Die Beliebtheit Ruritaniens erklärt sich leicht mit Blick auf einen Aufsatz von Nathan B. Oman aus dem Jahr 2023. Unter dem Titel "Restructuring Ruritania: Bankruptcy, Sovereign Debt, and the Equity Receivership" diskutiert der amerikanische Juraprofessor einige Möglichkeiten bankrotter Staaten, sich gegen Gläubiger durchzusetzen, die mit ihrer Vetooption eine sonst weitgehend konsentierte Insolvenzlösung verhindern können. Ein akademischer Text dieses Typs nähme sich natürlich selbst die Reichweite, würde er reale Staaten allzu undiplomatisch konkret benennen.
Zu den ersten, die Ruritanien in diesem Stil verwendeten, zählte der kakanisch-amerikanische Wirtschaftswissenschaftler Ludwig von Mises (1881–1973), dessen Werk heute leider außerhalb verschroben libertärer Kreise nicht mehr allzu breit rezipiert wird. In der englischen Ausgabe seiner zuerst 1912 publizierten "Theorie des Geldes und der Umlaufmittel" stellte er am Beispiel Ruritaniens ausführlich die negativen Konsequenzen dar, die es habe, wenn ein Staat die Deckung seiner Währung durch Goldreserven aufgibt.
Ruritanien als Reservat unbeliebter juristischer Figuren?
Sowohl in der juristischen wie der wirtschaftswissenschaftlichen Welt neigt man dazu, Ruritanien als negatives Gegenbild zu einer modernen Gesellschaft mit tüchtigem Staatsapparat zu zeichnen. Vielleicht ist Ruritanien deshalb hierzulande weniger geläufig als in den englischsprachigen Ländern – obwohl Sir Anthony Hope Hawkins es 1894 als ein deutsches Fürstentum zwischen Sachsen und der k.u.k Monarchie einrichtete.
Auf einer künftigen Landkarte juristischer Weltbilder ließe sich Ruritanien damit gut als Reservat für altbackene Denkmuster umnutzen.
An der Hohen Rechtswissenschaftlichen Fakultät der Universität zu Strelsau könnte sich, wer das für sinnvoll hält, weiterhin mit Zivilrechtsvorlesungen befassen, die unter dem Titel "Das besondere Verhältnis der Frau zu ihrer Einbauküche" stehen. Der ruritanische Juristennachwuchs mag dann seine Subsumtionskünste auch weiter mit Fällen vom Typ üben, über die Luise Morgenthal (gest. 2007) bereits 1983 die Nase rümpfte: "Herr Lüstlein stellt sich dauernd als Blutspender zur Verfügung, um einer Dirne den Lohn für die Vornahme sadomasochistischer Handlungen zahlen zu können …"

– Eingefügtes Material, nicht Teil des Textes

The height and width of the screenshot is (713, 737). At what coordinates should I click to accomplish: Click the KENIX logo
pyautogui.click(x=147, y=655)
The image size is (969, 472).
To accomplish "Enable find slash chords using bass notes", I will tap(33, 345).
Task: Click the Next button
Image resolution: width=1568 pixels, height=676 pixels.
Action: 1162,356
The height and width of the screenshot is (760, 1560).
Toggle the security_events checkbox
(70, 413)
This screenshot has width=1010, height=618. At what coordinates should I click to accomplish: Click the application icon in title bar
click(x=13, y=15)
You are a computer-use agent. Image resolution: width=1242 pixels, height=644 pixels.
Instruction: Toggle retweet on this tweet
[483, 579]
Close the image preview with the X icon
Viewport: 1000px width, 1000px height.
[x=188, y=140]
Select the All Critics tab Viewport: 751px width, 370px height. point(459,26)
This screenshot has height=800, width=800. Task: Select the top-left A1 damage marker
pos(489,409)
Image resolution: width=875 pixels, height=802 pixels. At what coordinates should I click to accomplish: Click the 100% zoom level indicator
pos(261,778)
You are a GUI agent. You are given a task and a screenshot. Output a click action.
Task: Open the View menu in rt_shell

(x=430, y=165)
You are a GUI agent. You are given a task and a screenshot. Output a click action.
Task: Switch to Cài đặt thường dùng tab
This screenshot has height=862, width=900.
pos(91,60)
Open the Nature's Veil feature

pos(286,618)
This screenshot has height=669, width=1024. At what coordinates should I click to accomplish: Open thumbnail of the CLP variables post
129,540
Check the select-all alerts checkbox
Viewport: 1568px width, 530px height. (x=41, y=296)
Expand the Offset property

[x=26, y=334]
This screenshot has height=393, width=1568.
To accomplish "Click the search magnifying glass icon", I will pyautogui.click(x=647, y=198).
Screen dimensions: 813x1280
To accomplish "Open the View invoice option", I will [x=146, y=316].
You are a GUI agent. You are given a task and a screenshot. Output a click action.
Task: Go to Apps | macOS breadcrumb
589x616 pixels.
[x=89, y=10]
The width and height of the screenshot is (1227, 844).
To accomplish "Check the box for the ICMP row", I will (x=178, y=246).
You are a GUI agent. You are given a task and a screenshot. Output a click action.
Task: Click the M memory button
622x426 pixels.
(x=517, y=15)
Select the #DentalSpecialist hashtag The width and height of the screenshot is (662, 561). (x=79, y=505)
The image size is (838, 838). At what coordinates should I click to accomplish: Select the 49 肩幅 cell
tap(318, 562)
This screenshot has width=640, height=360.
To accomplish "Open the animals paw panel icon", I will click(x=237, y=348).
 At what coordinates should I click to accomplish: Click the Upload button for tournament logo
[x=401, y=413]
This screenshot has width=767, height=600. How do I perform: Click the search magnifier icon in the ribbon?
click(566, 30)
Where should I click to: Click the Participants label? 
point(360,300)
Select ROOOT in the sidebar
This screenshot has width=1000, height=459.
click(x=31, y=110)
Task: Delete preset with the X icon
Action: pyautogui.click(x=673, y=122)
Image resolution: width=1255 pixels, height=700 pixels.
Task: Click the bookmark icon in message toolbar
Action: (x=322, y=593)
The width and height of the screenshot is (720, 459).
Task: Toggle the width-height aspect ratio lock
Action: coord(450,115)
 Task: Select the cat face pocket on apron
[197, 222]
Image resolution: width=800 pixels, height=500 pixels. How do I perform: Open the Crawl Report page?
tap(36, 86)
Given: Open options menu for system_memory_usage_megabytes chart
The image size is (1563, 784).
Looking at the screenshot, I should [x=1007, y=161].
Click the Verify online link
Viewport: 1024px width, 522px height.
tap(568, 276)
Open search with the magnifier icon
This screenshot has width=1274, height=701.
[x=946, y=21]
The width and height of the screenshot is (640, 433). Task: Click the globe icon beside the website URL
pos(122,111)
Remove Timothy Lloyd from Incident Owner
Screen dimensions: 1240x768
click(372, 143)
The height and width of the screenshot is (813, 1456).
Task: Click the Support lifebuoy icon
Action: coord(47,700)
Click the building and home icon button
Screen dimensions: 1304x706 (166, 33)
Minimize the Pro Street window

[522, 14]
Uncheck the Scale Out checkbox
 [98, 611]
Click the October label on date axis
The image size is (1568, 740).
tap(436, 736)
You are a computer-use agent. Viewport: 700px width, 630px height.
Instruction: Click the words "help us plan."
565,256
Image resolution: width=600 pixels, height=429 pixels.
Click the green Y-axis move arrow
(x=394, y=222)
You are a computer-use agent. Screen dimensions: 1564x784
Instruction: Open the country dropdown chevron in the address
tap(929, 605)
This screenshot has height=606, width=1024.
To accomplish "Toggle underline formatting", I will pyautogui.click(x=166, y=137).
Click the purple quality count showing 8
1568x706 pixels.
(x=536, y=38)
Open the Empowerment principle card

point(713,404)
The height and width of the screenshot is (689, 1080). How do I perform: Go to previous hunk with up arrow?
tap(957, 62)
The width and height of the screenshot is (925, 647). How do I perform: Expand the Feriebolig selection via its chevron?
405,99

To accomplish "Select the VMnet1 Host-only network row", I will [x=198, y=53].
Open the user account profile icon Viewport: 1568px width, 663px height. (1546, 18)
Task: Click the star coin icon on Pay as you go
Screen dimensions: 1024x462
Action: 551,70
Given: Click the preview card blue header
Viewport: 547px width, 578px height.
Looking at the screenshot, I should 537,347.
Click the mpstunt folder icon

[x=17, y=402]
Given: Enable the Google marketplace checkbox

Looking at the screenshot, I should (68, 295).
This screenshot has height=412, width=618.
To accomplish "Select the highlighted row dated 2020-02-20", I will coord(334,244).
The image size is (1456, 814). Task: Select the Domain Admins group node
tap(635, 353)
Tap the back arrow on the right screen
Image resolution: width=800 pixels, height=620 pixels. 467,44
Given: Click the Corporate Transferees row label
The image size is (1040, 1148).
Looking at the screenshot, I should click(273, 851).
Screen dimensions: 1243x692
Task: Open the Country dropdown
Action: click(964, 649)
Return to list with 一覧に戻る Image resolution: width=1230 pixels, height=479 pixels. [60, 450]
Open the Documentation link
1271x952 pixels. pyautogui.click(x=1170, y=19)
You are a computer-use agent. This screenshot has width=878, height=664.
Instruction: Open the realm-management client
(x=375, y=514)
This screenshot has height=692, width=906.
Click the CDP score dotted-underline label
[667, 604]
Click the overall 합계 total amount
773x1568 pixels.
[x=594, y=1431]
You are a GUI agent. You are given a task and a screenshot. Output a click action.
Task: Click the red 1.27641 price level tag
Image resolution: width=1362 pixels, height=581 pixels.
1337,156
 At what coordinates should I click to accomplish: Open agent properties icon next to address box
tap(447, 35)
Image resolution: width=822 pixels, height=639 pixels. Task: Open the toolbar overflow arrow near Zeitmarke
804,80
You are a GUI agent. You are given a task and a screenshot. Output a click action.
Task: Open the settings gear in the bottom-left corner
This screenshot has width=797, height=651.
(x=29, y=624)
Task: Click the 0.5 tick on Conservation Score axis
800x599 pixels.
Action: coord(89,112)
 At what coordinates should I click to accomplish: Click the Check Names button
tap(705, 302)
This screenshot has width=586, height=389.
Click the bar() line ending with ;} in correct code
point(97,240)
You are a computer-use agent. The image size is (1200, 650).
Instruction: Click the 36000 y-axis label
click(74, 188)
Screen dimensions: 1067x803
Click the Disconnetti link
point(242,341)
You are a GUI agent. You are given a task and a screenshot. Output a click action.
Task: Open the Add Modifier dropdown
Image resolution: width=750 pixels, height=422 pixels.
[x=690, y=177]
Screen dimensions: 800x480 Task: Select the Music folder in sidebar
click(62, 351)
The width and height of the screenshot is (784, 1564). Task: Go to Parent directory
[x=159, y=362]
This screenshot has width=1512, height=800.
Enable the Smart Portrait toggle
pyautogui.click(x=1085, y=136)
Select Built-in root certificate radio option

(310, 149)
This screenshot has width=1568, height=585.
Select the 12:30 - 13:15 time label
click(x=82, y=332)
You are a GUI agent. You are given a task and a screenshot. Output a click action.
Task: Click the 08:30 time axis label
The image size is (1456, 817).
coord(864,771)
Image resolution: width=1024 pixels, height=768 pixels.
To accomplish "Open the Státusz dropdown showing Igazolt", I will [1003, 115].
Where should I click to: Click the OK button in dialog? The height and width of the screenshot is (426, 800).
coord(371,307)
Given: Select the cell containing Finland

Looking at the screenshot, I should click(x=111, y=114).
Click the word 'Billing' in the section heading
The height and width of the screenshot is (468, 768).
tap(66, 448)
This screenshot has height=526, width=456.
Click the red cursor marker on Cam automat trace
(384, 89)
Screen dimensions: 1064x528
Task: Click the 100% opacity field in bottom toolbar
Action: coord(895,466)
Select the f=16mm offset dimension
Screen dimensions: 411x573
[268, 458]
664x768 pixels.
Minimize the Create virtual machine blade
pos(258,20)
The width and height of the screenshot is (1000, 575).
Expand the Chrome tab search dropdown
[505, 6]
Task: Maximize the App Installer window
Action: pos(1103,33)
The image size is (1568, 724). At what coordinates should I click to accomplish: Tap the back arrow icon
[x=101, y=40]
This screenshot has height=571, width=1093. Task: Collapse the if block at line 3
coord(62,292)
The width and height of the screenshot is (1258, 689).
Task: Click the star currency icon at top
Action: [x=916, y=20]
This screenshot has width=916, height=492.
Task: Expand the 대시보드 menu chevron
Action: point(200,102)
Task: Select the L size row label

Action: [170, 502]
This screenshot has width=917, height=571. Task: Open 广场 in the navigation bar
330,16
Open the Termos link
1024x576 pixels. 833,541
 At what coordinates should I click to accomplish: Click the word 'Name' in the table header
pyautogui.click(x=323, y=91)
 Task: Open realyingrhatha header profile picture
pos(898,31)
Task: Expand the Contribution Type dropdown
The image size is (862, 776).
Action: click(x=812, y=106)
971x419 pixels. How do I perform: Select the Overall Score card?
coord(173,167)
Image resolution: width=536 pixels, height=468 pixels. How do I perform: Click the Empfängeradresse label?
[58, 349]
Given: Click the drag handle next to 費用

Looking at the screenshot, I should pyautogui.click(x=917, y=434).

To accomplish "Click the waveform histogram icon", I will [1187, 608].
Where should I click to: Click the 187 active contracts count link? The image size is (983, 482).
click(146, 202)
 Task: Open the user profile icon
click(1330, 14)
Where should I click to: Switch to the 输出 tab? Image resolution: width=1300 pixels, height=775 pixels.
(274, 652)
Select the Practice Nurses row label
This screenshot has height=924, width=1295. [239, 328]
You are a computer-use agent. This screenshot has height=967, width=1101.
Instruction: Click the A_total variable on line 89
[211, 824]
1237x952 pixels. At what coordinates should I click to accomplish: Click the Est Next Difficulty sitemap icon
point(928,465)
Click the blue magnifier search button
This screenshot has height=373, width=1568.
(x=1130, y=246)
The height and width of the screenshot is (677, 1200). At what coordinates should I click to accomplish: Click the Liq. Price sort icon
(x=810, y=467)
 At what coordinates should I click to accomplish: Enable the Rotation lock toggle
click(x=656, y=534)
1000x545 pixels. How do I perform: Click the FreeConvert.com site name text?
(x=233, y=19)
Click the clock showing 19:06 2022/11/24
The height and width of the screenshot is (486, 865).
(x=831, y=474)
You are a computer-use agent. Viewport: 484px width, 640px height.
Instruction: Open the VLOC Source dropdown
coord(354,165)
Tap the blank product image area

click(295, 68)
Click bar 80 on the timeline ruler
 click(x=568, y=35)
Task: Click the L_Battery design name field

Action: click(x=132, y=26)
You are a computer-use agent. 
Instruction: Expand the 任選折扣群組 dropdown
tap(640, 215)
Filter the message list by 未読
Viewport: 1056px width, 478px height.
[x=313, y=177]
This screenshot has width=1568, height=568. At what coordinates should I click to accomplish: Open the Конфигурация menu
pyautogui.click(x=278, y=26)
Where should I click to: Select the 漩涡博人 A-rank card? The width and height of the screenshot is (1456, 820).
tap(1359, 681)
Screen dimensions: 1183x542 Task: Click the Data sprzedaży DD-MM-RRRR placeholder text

Ein literarisch oder multimedial aufbereitetes Ruritanien würde dann als Museum für derart hässlich gewordene oder immer schon abstruse Antiquitäten dienen, die sich dort im Zusammenhang ausstellen ließen. Der edle Kitsch, wie er zum romantischen Abenteuer zu Ruritanien erzählt wird, hat vielleicht nicht verdient, mit solchen Ausstellungsstücken zusammengerückt zu werden. Aber im einen wie im anderen Fall wird künftig kaum jemand glauben wollen, dass es derlei jemals gab.
Literatur: Alberto Manguel & Gianni Guadalupi: Von Atlantis bis Utopia. Ein Führer zu den imaginären Schauplätzen der Weltliteratur. Dritter Band. Frankfurt/Main u.a. (Ullstein) 1984.